IV. La période  1960-1970 :  Le temps du dépistage :

Dans un contexte de psychiatrisation des difficultés scolaires, en 1958, le Ministère de l’Education Nationale (Sous Direction de l’Enfance Inadaptée) décide de reprendre la formation des psychologues dans quatre centres universitaires (Paris, Besançon, Bordeaux et Grenoble) afin de répondre aux besoins d’identification des élèves «débiles légers et moyens » relevant des classes de perfectionnement[8].

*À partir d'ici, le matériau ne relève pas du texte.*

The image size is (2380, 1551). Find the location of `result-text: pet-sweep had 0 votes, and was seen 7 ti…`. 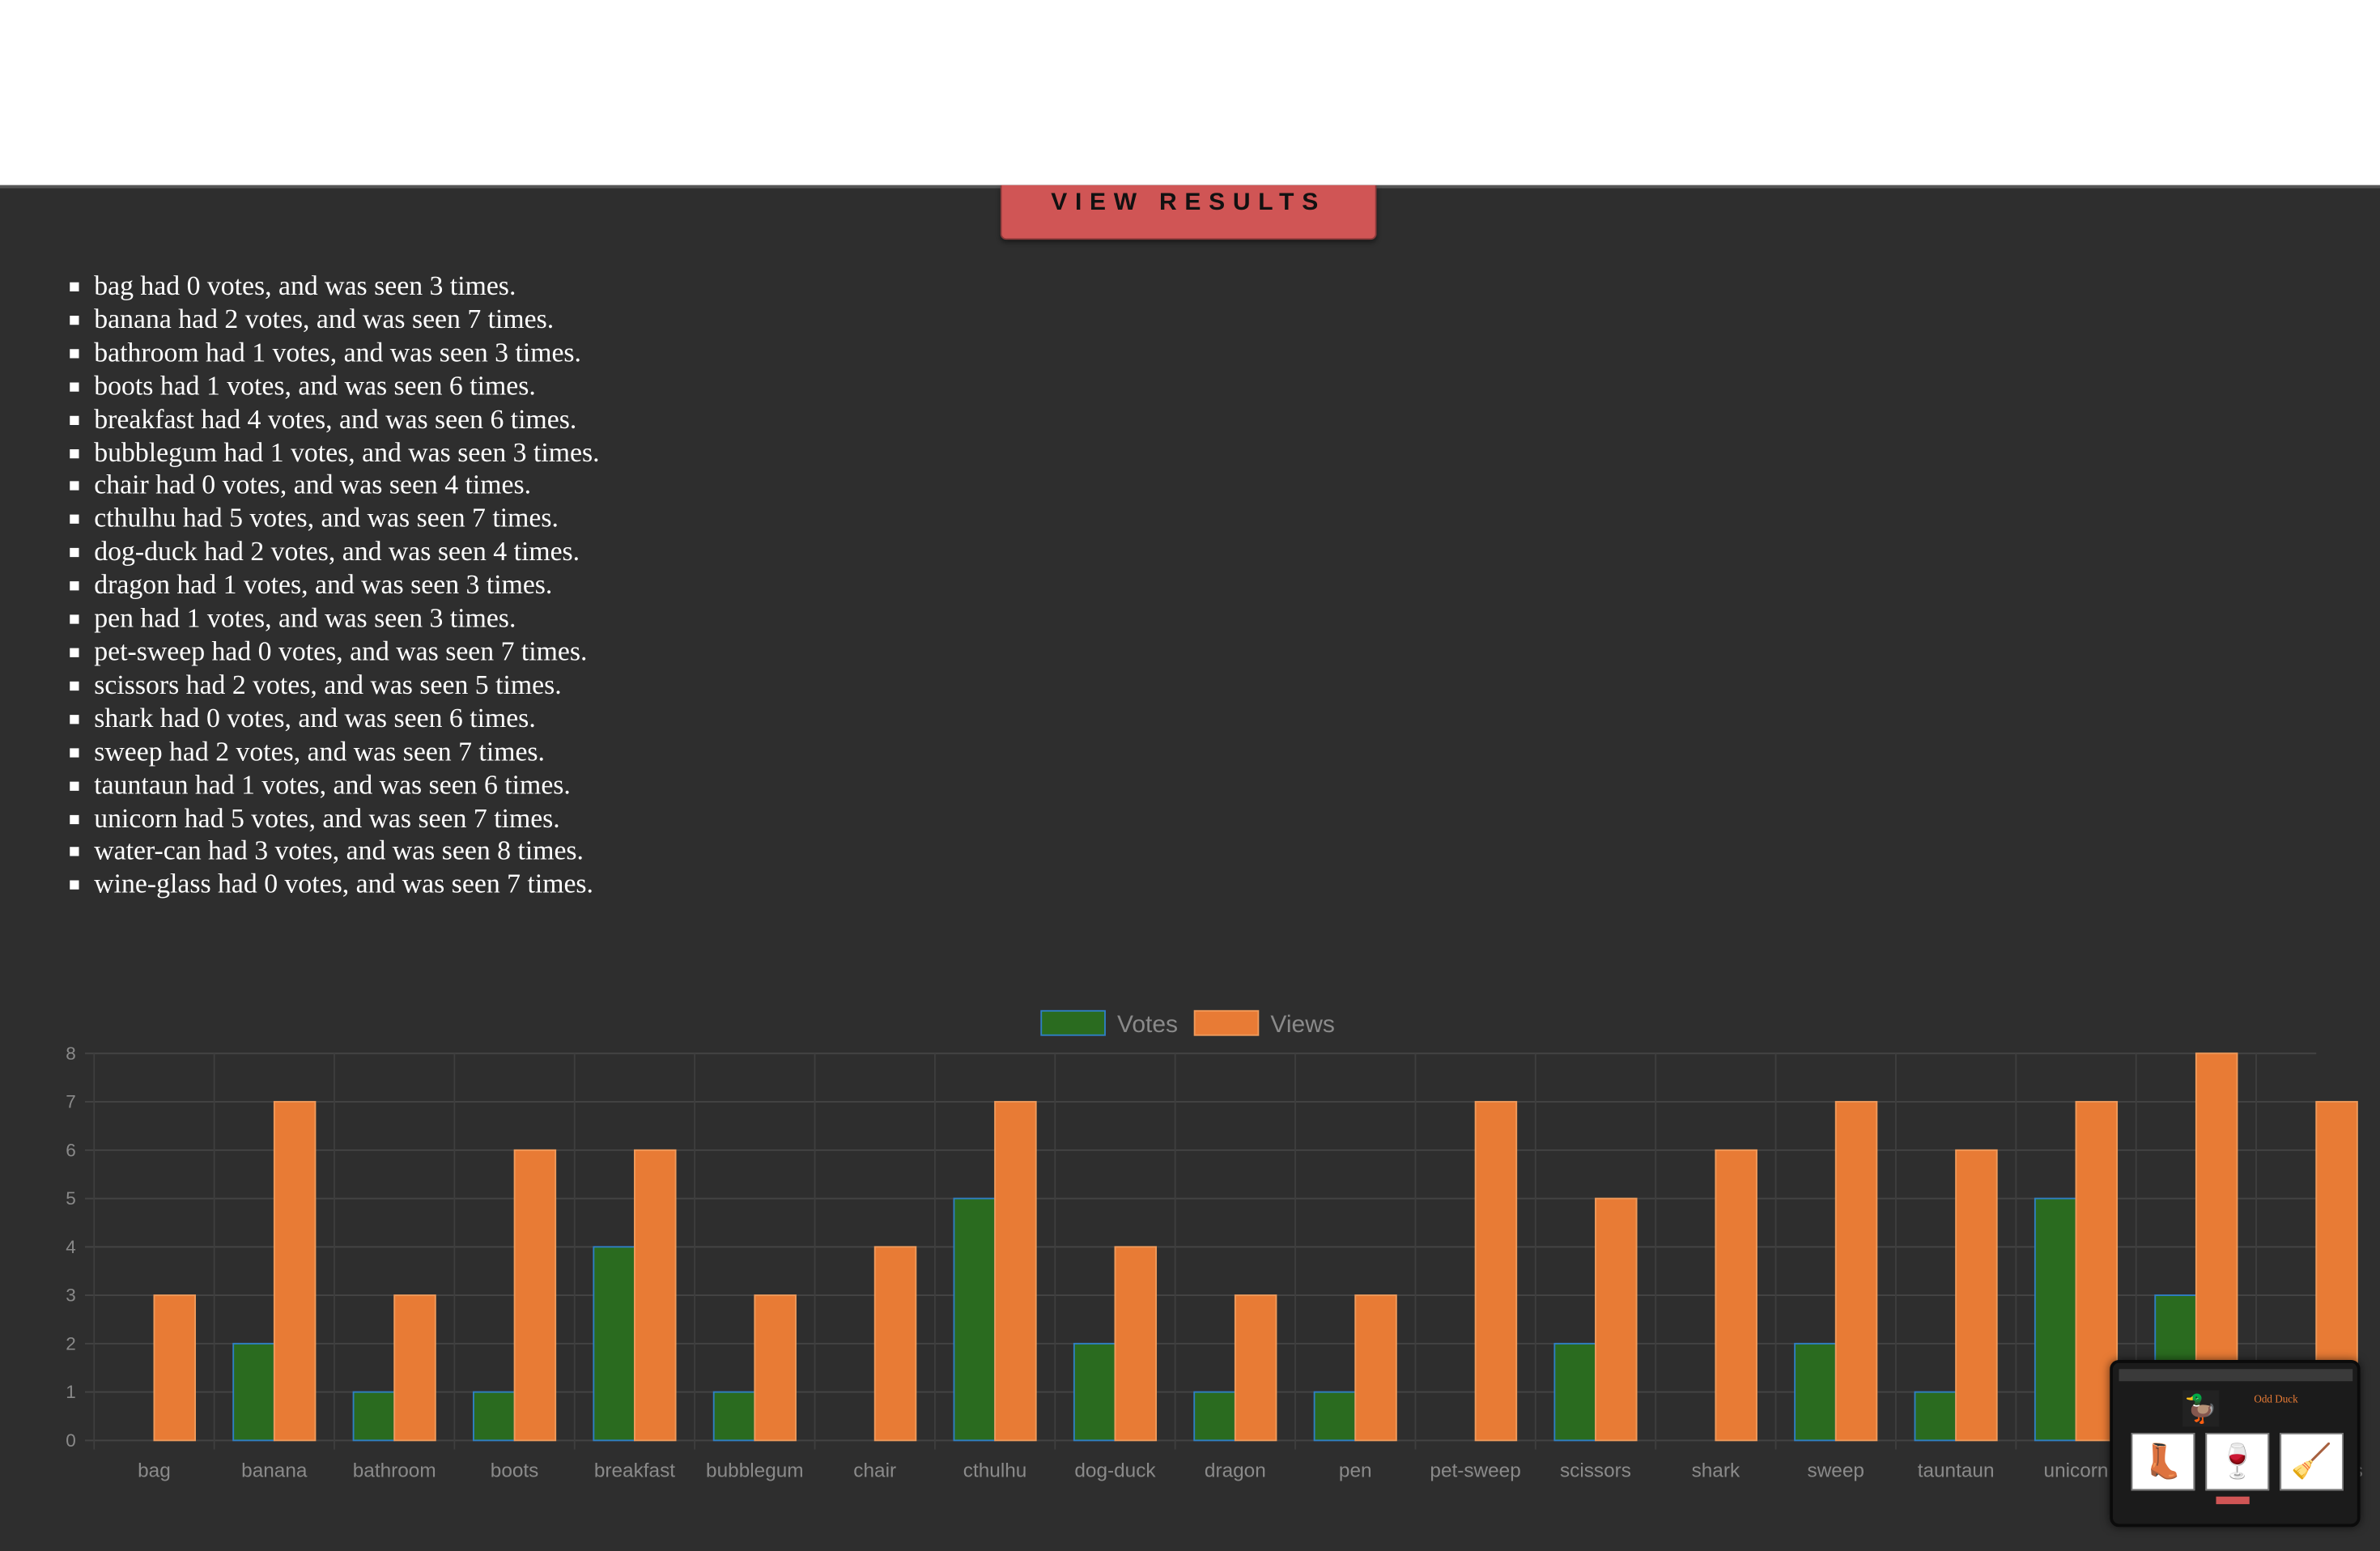

result-text: pet-sweep had 0 votes, and was seen 7 ti… is located at coordinates (341, 651).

Pour formaliser cette conception des missions du psychologue, le ministère prépare une circulaire (circulaire Lebettre,1960). Le statut du psychologue scolaire y est défini comme suit : « Le maître psychologue scolaire est attaché en principe à une circonscription scolaire comptant 700 à 800 élèves. » et ses fonctions sont précisées, « Ainsi le psychologue scolaire est appelé à jouer un rôle essentiel dans le dépistage des enfants inadaptés. Il apporte son concours à la Commission médico-pédagogique selon les termes de la Circulaire du 22 avril 1958 ».  Cependant une mission reste de la conception wallonienne : « Enfin le psychologue scolaire est un pédagogue que ses études ont plus particulièrement orienté vers les recherches pédagogiques »

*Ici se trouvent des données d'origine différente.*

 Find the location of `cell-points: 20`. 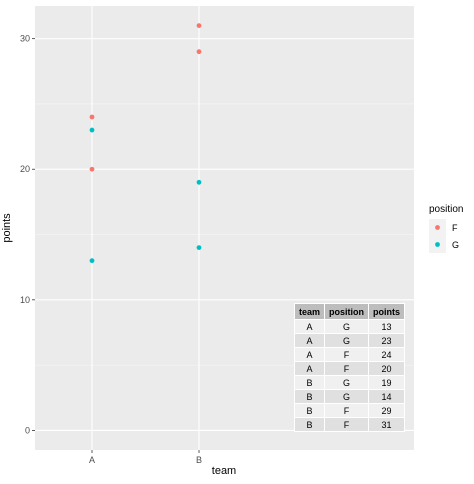

cell-points: 20 is located at coordinates (387, 368).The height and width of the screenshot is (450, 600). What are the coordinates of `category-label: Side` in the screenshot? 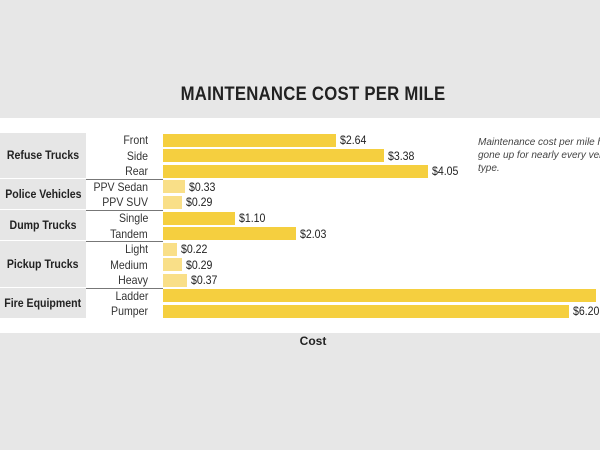 It's located at (137, 156). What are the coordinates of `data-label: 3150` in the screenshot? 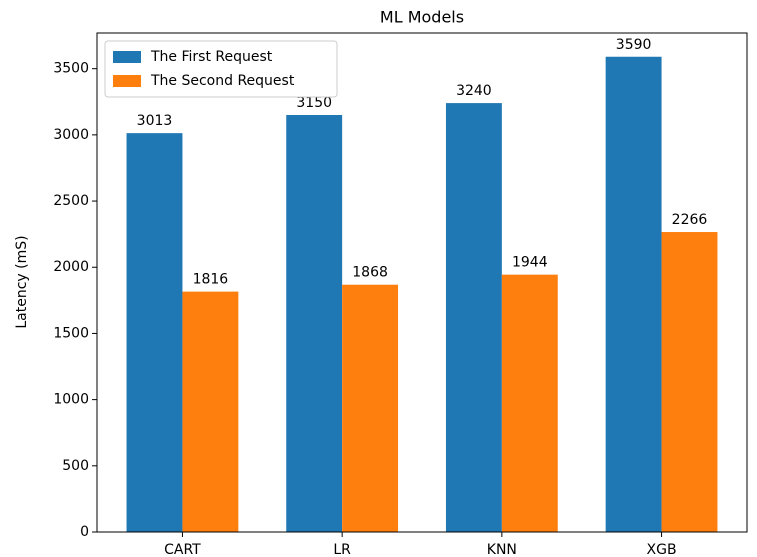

Cette circulaire n’a jamais été publiée au BOEN, mais le statut d’enseignant du psychologue est intégré par l’employeur (et à cette époque par une majorité des psychologues) Le travail  de dépistage des enfants inadaptés (débiles et caractériels) est bien admis par les enseignants. Par contre les psychologues eux-mêmes ou du moins une partie d’entre eux, contestent ce rôle[9] et revendiquent une pratique davantage centrée sur une observation clinique individuelle et une recherche de solutions susceptibles de limiter l’orientation en classe spéciale. Le concept de prévention commence à prendre une dimension importante dans la définition que se donnent les psychologues de leur  métier.                                

 

[1] disciple de Stanley Hall initiateur  en 1895 d’ une « psychologie clinique de l’écolier »,  

[2] Plan Langevin-Wallon : titre IV.

[3] Henri Wallon : Pourquoi des psychologues scolaires ? Enfance n°5. Nov.Déc.- 1952.

[4] Ibid.

[5] correspondant  actuellement à Paris + départements 92,93,94

[6] en raison du baby boom d’après guerre.

[7] Le premier Centre Psycho Pédagogique créé au Lycée Claude Bernard est également dû à une initiative d’Henri Wallon en 1945

[8] Les maîtres de ces classes virent leur diplôme de spécialisation, le Certificat d’Aptitude à l’Enseignement des Enfants Arrièrés (CAEA)  transformé  en CAEI (Certificat d’Aptitude à l’Enseignement des Enfants Inadaptés).

 

[9] La caricature de l’Homme à la valise sortant son chronomètre pour passer des test à la chaine se répand à cette époque . La période post- soixante huit qui verra la contestation de tous les repères et les normes antérieures sera un moment d’intense réflexion critique pour les psychologues dont l’image « d’agent objectif de la  reproduction sociale » devient lourde à porter. Cf Michel Tort : Le QI et JC Guillemard : Le psychologue scolaire peut il faire autre chose que des QI ? in Petite Enance . N°3 Avril-mai 1976.  Voir aussi  Baudelot et Establet : L’école capitaliste en France.